_DATA TO USE_

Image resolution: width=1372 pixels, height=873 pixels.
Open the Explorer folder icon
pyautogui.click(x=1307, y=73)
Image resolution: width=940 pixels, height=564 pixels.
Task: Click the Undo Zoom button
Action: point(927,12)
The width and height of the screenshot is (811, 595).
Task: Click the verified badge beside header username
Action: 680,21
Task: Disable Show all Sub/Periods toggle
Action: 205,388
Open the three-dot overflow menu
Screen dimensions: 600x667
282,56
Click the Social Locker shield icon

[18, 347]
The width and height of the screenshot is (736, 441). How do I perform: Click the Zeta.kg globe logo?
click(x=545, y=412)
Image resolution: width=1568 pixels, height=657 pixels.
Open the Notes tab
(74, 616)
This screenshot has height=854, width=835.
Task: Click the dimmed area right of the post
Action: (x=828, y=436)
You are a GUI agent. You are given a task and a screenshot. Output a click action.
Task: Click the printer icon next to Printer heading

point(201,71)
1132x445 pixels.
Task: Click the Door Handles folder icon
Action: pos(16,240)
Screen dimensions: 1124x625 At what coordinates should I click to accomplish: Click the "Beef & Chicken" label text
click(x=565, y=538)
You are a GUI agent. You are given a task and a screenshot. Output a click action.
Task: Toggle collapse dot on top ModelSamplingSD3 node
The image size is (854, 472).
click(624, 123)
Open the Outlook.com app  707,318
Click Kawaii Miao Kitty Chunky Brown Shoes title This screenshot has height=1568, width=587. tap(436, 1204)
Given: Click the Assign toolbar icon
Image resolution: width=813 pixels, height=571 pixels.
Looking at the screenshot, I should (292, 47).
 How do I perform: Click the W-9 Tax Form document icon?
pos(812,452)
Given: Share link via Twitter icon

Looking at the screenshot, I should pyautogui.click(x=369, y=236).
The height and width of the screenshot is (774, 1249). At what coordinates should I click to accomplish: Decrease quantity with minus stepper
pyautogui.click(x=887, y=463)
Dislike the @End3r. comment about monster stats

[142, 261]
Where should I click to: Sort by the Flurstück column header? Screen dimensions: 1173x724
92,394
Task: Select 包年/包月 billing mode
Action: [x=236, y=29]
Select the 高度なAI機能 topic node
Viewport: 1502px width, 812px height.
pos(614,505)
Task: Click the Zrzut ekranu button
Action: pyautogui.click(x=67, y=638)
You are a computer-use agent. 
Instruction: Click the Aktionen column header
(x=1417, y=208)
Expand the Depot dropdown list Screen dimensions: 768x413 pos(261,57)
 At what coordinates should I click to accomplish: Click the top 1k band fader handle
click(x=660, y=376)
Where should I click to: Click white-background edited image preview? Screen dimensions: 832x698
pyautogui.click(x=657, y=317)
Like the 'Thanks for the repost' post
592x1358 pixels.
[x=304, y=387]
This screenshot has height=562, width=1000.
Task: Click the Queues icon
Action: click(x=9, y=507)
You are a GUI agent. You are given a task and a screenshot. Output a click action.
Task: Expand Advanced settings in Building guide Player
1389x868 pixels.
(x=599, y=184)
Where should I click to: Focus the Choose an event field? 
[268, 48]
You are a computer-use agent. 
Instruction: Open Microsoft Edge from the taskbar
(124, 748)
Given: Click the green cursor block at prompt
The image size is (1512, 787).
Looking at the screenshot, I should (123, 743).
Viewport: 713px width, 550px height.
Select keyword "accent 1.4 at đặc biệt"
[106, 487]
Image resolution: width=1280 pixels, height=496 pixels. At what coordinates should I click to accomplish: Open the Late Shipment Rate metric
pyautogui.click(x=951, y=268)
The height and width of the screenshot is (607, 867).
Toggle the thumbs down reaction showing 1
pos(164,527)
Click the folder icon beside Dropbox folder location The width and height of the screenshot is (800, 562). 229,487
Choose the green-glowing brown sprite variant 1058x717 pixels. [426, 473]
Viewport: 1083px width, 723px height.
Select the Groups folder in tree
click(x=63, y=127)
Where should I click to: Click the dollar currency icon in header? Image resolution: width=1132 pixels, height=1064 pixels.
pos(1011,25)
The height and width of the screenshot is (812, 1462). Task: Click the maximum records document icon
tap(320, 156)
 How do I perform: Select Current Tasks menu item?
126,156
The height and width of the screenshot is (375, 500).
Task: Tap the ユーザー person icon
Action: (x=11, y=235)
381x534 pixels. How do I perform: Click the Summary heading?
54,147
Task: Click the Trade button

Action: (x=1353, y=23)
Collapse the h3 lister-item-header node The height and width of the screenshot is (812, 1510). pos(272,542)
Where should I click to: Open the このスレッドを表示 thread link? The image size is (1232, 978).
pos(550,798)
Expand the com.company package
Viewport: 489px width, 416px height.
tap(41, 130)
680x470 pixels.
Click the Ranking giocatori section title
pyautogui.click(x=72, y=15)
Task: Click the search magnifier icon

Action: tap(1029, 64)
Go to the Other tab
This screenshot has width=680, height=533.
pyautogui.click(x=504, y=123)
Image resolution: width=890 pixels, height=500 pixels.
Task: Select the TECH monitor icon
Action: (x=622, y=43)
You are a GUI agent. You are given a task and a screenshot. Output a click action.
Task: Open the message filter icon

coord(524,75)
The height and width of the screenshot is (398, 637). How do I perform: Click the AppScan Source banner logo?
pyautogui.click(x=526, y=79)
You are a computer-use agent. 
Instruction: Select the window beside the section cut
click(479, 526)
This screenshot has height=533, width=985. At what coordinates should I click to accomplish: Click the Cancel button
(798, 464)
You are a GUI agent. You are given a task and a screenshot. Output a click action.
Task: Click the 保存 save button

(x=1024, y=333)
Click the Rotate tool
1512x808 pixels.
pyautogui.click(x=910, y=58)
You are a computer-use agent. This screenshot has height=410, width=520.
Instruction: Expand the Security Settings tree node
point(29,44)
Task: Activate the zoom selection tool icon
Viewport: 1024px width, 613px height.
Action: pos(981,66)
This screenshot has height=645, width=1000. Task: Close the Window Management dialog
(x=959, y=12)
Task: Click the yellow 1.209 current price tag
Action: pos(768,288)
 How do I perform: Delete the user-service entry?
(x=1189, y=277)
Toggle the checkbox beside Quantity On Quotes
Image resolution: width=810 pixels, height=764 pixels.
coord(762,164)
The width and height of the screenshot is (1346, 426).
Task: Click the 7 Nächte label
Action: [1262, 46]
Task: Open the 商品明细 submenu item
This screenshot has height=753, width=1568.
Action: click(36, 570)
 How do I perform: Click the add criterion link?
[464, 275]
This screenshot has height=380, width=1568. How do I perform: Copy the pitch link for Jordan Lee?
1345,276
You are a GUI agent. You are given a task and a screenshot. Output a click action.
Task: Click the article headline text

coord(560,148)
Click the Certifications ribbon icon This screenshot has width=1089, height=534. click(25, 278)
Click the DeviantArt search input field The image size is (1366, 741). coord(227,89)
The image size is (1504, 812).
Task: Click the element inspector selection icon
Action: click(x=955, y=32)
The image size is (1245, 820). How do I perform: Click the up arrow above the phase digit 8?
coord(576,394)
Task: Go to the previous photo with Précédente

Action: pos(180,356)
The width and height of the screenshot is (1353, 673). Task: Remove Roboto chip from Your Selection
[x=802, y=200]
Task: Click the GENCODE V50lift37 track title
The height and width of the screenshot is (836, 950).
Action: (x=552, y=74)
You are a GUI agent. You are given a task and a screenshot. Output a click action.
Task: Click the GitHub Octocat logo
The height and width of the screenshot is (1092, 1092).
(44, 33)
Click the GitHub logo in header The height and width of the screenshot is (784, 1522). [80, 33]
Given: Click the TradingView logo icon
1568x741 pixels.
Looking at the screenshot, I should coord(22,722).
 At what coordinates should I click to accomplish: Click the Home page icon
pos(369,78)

_EXERCISE OBJECTIVE_
Rewrite the lines above as a numbered list, starting from the line with "This screenshot has height=380, width=1568." and ending with the line with "Click the Certifications", and omit any blank lines.

_RESPONSE BELOW_
1. This screenshot has height=380, width=1568. How do I perform: Copy the pitch link for Jordan Lee?
2. 1345,276
3. You are a GUI agent. You are given a task and a screenshot. Output a click action.
4. Task: Click the article headline text
5. coord(560,148)
6. Click the Certifications ribbon icon This screenshot has width=1089, height=534. click(25, 278)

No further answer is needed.